Using the records below, count the lines with "agent" in them. Give the number only.

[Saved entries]
━━━━━━━━━━━━━━━━━━━━

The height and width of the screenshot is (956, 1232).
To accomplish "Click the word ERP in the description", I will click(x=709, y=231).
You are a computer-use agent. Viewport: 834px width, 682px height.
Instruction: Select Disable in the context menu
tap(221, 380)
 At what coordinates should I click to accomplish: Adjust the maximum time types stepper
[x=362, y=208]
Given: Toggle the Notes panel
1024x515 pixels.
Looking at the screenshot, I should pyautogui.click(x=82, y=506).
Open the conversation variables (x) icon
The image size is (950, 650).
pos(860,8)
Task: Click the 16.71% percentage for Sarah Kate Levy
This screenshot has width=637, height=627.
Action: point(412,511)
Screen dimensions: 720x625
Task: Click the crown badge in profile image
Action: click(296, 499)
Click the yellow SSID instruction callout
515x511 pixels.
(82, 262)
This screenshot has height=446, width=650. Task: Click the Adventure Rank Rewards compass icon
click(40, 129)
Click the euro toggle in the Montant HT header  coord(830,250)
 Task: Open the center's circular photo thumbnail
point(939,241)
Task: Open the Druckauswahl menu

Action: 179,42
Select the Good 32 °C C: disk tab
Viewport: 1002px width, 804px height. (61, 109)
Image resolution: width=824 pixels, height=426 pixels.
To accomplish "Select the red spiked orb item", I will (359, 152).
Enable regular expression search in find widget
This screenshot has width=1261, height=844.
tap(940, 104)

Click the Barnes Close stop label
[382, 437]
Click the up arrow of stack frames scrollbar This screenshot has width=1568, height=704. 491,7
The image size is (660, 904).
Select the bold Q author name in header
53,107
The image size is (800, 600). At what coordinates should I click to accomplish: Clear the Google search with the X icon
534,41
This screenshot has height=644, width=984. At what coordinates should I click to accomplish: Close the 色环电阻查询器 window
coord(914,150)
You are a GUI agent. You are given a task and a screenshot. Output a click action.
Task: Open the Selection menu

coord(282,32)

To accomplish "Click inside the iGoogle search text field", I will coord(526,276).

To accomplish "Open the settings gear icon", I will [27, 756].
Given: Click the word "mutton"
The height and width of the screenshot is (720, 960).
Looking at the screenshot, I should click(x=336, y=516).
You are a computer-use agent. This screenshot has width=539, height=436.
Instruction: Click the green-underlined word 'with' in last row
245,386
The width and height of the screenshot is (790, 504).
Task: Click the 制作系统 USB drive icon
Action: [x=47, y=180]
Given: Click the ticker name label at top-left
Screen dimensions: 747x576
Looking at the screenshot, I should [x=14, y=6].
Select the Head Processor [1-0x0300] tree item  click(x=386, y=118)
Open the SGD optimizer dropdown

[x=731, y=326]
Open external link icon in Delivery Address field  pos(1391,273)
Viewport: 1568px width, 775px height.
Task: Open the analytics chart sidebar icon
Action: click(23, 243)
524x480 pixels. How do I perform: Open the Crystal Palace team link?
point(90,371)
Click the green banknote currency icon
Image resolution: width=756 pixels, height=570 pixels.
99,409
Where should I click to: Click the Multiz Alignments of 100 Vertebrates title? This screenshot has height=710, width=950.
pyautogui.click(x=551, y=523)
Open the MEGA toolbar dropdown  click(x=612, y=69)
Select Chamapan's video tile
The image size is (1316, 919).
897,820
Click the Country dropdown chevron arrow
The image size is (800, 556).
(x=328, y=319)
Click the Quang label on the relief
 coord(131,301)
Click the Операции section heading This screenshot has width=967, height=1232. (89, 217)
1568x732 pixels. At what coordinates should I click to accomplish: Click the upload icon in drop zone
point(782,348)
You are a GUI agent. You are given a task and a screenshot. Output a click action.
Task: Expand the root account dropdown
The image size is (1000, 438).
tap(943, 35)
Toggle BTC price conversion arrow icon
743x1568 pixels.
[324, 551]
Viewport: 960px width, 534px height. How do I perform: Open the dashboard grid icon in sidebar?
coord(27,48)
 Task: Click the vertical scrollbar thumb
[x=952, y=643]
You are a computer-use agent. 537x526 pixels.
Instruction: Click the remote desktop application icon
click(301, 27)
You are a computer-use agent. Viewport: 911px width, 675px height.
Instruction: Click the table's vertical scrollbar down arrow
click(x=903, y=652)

━━━━━━━━━━━━━━━━━━━━

- **Exercise result**: 6